Given passage
********************

Core principle: Testing is risk management. Tests catch mistakes before production. Code never works the first time, and working code won't stay working without tests.

Test Case Selection (The Map Analogy)

Think of your code's behavior as a map. Select test cases systematically:

  1. Start simple - Basic happy path cases first
  2. Cover every subdivision - Each distinct behavior region needs coverage
  3. Find surprising subdivisions - Edge cases that aren't obvious (embassies on a map)
  4. Hug borders tightly - Test boundary conditions precisely
  5. Look for multipoints - Where multiple boundaries meet (0, 1, -1 for ranges)

Example: Testing range(start, stop, step)

typescript
// Start simple
expect(range(3)).toEqual([0, 1, 2]);

// Cover subdivisions
expect(range(5, 0, -1)).toEqual([5, 4, 3, 2, 1]); // negative step
expect(range(3, 1)).toEqual([]);                    // empty range

// Hug borders
expect(range(1, 5, 2)).toEqual([1, 3]); // stop not included
expect(range(1, 4, 2)).toEqual([1, 3]); // just under boundary
expect(range(1, 3, 2)).toEqual([1]);     // at boundary

// Multipoints (where 0, 1, -1 intersect)
expect(range(0, 1, 1)).toEqual([0]);
expect(() => range(0, 1, 0)).toThrow();

Test Structure: Given-When-Then

typescript
test('finalize order empties shopping cart', () => {
  // Given: a user's shopping cart with one pizza
  const user = createAccount({ name: 'Adam' });
  addToShoppingCart(user, pizza, { quantity: 1 });

  // When: I finalize the order
  finalizeOrder(user, { creditCard: 'XXXX-...' });

  // Then: The shopping cart is now empty
  expect(getShoppingCart(user)).toBeUndefined();
});

DRY vs DAMP

  • DAMP (Descriptive And Meaningful Phrase): Each test readable in isolation, some repetition OK
  • DRY: Share setup code to reduce duplication

Guideline: With 100 similar tests, build a test harness. With 5 tests, copy-paste is fine.

Quick Reference

NeedSolutionSee
Shared setupFixturestesting-toolbox.md
Many similar casesParametrizetesting-toolbox.md
External dependenciesMocks/VCRtesting-toolbox.md
Stateful systemsFunctional core patterntesting-stateful.md
Design-first workflowTDDadvanced-patterns.md
Executable specsBDDadvanced-patterns.md
Complex outputsGolden/Snapshotadvanced-patterns.md
Non-deterministic LLMsEvals + metricsllm-evals.md

Anti-patterns

  • Tests that depend on execution order
  • Tests that share mutable state
  • Over-mocking (mock the DB? Usually no. Mock Stripe API? Yes.)
  • Testing implementation details instead of behavior
  • 100% coverage as a goal (coverage shows what you DIDN'T test, not quality)

Things Hard to Test

  • UI: Automated visual tests rarely worth the effort
  • Nondeterministic code: Question why you're writing it
  • Distributed systems: Read Jepsen posts, good luck

********************

Supplied information
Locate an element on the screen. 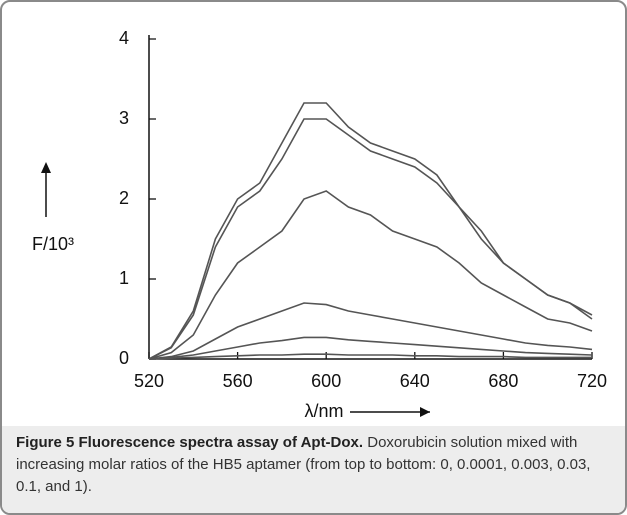 The height and width of the screenshot is (515, 627). x-arrow-head is located at coordinates (425, 412).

********************

Tasks
A) According to the testing guide, what should you build when you have 100 similar tests?
B) Does the testing guide support each of these statements? (i) Automated visual tests for UI are rarely worth the effort. (ii) Mocking the database is usually recommended. (iii) Code coverage shows the quality of a test suite.
The material comes from a separate source.

Results for each task
A) A test harness.

B)
(i) Yes: "UI: Automated visual tests rarely worth the effort"
(ii) No: "mock the DB? Usually no."
(iii) No: "coverage shows what you DIDN'T test, not quality"